■ Task details: Which lines in the data below contain the string "pyautogui"? Gather every one, counting only matches with the same capitalization.

■ Provided material:
===

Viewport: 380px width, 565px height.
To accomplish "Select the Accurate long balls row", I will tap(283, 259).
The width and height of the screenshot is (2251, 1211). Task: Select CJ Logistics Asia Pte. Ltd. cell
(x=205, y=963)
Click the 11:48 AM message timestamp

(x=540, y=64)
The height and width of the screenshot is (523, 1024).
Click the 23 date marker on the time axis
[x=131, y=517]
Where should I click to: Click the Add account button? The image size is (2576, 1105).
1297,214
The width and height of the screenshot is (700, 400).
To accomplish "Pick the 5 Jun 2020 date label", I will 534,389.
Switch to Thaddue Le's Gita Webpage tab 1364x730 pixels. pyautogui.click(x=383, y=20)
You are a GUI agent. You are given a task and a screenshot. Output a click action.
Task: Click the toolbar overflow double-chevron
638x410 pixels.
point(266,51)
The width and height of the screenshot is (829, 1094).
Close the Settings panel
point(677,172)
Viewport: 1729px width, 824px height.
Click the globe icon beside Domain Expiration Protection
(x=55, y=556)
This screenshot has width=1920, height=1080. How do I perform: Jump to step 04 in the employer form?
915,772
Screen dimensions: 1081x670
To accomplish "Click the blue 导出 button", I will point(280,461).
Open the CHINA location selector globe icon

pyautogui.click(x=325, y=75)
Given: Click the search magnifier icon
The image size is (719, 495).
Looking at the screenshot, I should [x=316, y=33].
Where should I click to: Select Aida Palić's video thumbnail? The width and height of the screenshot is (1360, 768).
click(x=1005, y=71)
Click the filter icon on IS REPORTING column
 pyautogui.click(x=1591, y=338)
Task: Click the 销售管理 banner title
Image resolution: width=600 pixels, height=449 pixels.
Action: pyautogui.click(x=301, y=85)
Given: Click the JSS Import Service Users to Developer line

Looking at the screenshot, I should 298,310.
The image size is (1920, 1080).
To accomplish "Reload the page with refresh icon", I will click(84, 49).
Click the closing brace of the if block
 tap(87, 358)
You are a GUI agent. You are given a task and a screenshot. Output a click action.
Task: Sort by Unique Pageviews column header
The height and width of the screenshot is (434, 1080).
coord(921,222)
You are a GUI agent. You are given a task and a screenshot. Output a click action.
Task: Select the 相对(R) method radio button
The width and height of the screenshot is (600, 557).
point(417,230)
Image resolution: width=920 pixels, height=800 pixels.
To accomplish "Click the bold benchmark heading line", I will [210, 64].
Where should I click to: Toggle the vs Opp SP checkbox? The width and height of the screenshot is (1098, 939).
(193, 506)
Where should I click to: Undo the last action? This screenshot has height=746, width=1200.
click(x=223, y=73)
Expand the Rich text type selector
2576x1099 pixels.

===

■ Answer to this problem:
Switch to Thaddue Le's Gita Webpage tab 1364x730 pixels. pyautogui.click(x=383, y=20)
pyautogui.click(x=325, y=75)
 pyautogui.click(x=1591, y=338)
Action: pyautogui.click(x=301, y=85)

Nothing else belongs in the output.